NEW YORK, March 22, 2019 /PRNewswire/ -- American Finance Trust, Inc. (AFIN) ("AFIN" or the "Company") today announced the pricing of an underwritten public offering of 1,200,000 shares of its 7.50% Series A Cumulative Redeemable Perpetual Preferred Stock (the "Series A Preferred Stock") at a gross offering price of $25.00 per share. In addition, the Company has granted the underwriters a 30-day option to purchase up to an additional 180,000 shares of Series A Preferred Stock. The Company has applied to list the shares of Series A Preferred Stock on the Nasdaq Global Select Market. The Series A Preferred Stock will have a $25.00 liquidation preference per share.
The Company estimates that the net proceeds from this offering, after deducting the underwriting discount but not other estimated offering expenses payable by the Company, will be approximately $29.1 million and expects to close the transaction on or about March 26, 2019. The Company intends to use the net proceeds from the offering for general corporate purposes, which may include purchases of additional properties.
The joint bookrunning managers for the offering were BMO Capital Markets Corp. and Stifel, Nicolaus & Company, Incorporated. Lead Manager for the offering is B. Riley FBR, Inc. Co-managers for the offering are Janney Montgomery Scott LLC, Ladenburg Thalmann & Co. Inc., William Blair & Company, L.L.C. and Boenning & Scattergood, Inc.

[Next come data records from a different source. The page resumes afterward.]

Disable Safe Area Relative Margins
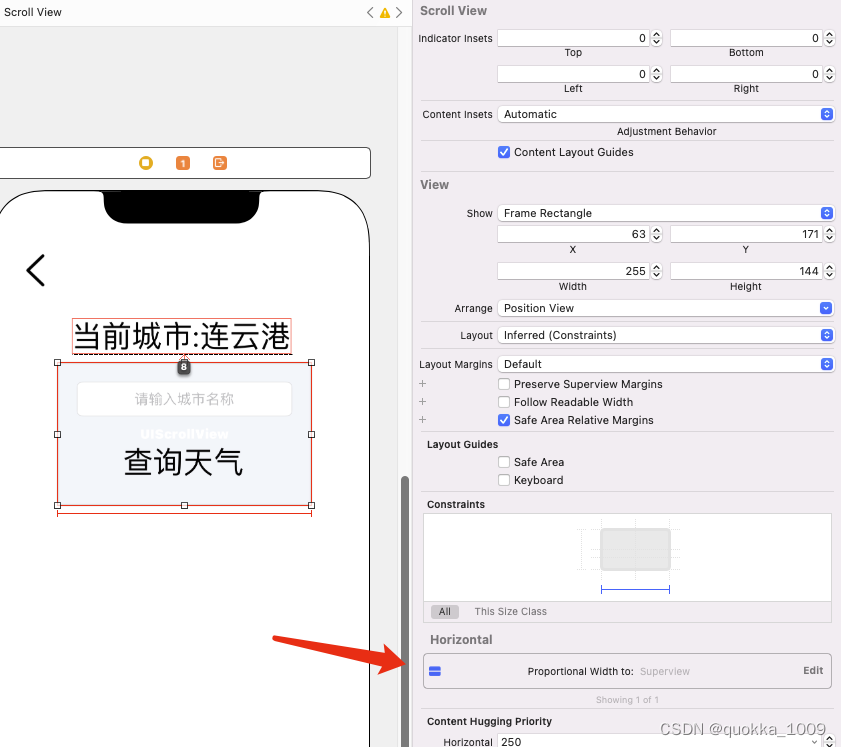The height and width of the screenshot is (747, 841). tap(505, 420)
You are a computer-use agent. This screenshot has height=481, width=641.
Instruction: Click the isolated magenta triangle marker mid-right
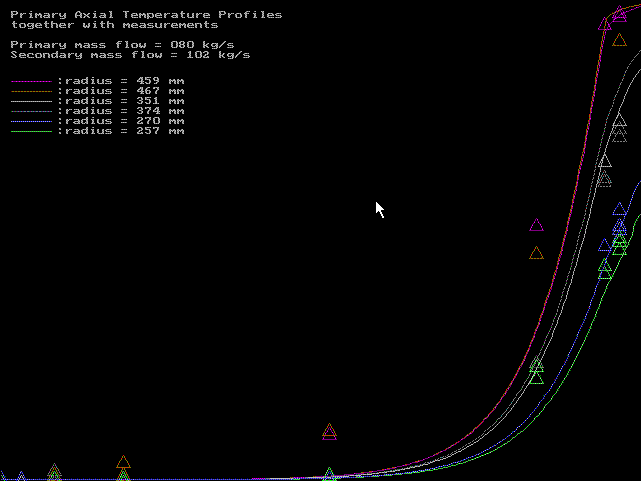click(536, 226)

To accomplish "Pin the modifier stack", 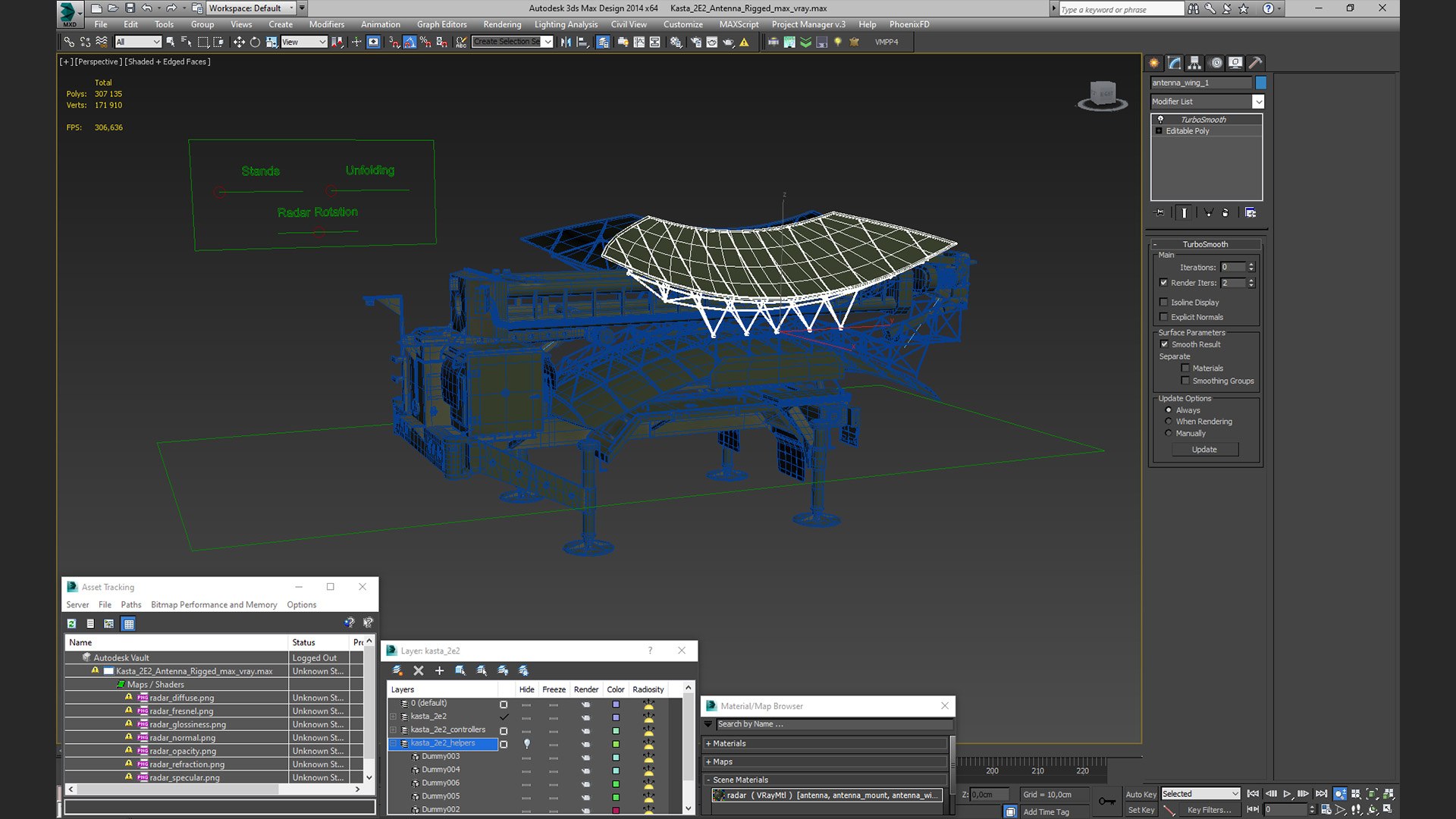I will [x=1159, y=212].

The Series A Preferred Stock was offered pursuant to a prospectus supplement and accompanying prospectus under an effective shelf registration statement on file with the Securities and Exchange Commission (the "Commission").

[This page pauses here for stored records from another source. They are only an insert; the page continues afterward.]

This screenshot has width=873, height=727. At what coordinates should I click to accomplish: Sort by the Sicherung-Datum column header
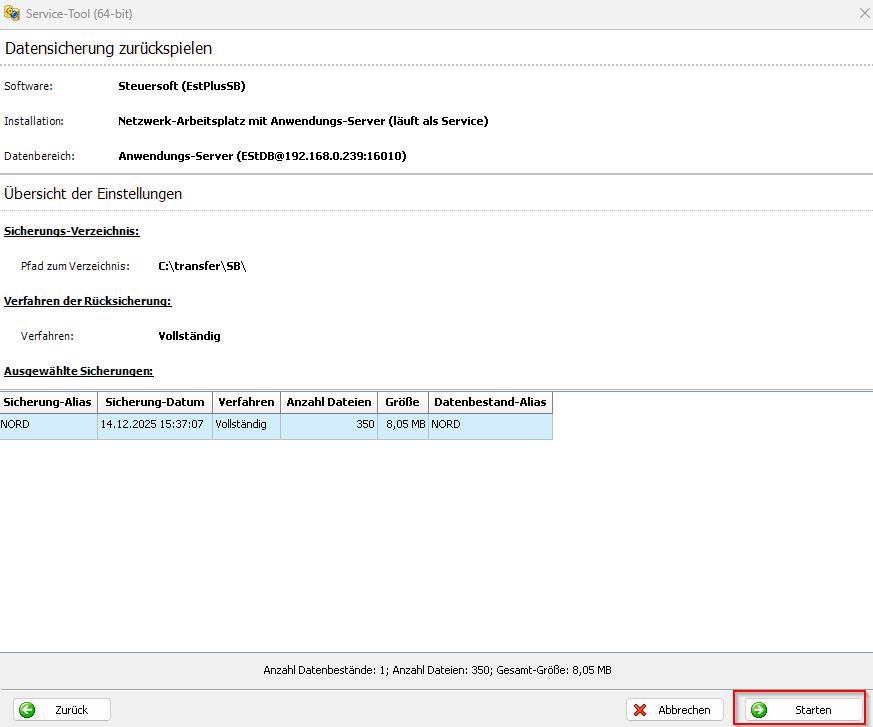(154, 402)
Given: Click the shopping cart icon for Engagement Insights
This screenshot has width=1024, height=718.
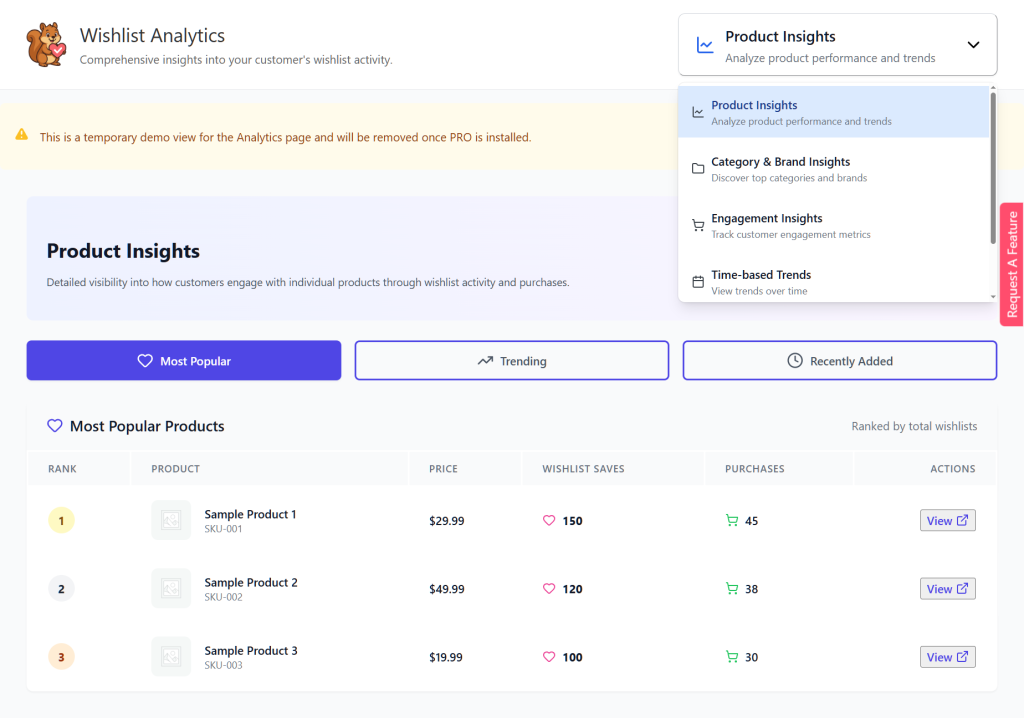Looking at the screenshot, I should point(698,225).
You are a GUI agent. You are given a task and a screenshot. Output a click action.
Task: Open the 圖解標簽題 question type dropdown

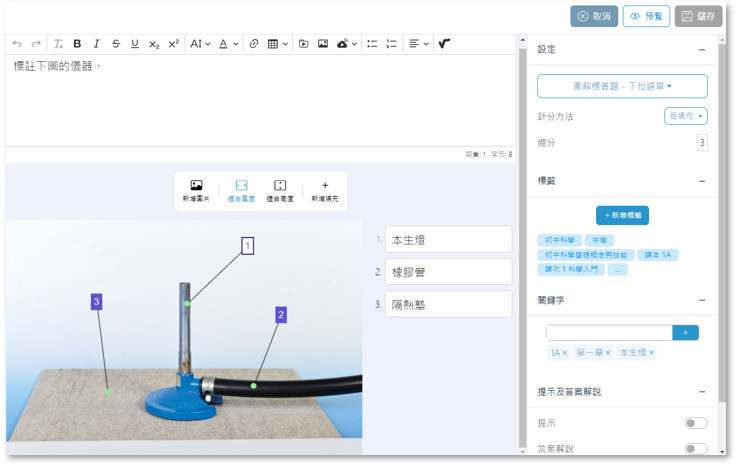(x=622, y=86)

About American Finance Trust, Inc.
AFIN is a publicly traded real estate investment trust focused on managing and acquiring a high-quality single and multi-tenant portfolio that is service-retail focused. The portfolio consists of a strong, creditworthy tenant base and is well positioned for growth. Additional information about AFIN can be found at its website at www.americanfinancetrust.com.

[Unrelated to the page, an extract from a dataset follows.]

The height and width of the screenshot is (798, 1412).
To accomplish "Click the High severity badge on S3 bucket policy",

This communication shall not constitute an offer to sell or the solicitation of an offer to buy nor shall there be any sale of these securities in any state or other jurisdiction in which such offer, solicitation or sale would be unlawful prior to the registration or qualification under the securities laws of any such state or other jurisdiction. Any offer of the securities will be made only by means of a prospectus, forming part of the effective registration statement, the applicable preliminary prospectus supplement and other related documents. Copies of the prospectus and the prospectus supplement, subject to completion, relating to these securities may be obtained from BMO Capital Markets Corp. or Stifel, Nicolaus & Company, Incorporated. You should direct any requests to BMO Capital Markets Corp., Attention: Syndicate Department, 3 Times Square, 25th Floor, New York, New York 10036 or by telephone at (800) 414-3627 or by email at firstname.lastname@example.org; or to Stifel, Nicolaus & Company, Incorporated, Attention: Syndicate Department, One South Street, 15th Floor, Baltimore, Maryland 21202 or by telephone at (855) 300-7136 or by email at email@example.com. You may also obtain a copy of the prospectus and the prospectus supplement, subject to completion, and other documents the Company has filed with the Commission for free by visiting the Commission's website at http://www.sec.gov.
The statements in this press release that are not historical facts may be forward-looking statements. These forward-looking statements involve risks and uncertainties that could cause actual results or events to be materially different. Forward-looking statements may include, but are not limited to, statements regarding stockholder liquidity and investment value and returns. The words "anticipates," "believes," "expects," "estimates," "projects," "plans," "intends," "may," "will," "would" and similar expressions are intended to identify forward-looking statements, although not all forward-looking statements contain these identifying words. Actual results may differ materially from those contemplated by such forward-looking statements, including those set forth in the Risk Factors section of AFIN's Annual Report on Form 10-K for the year ended December 31, 2018 filed on March 7, 2019 and all other filings with the SEC after that date, as such risks, uncertainties and other important factors may be updated from time to time in AFIN's subsequent reports. Further, forward-looking statements speak only as of the date they are made, and AFIN undertakes no obligation to update or revise any forward-looking statement to reflect changed assumptions, the occurrence of unanticipated events or changes to future operating results, unless required to do so by law.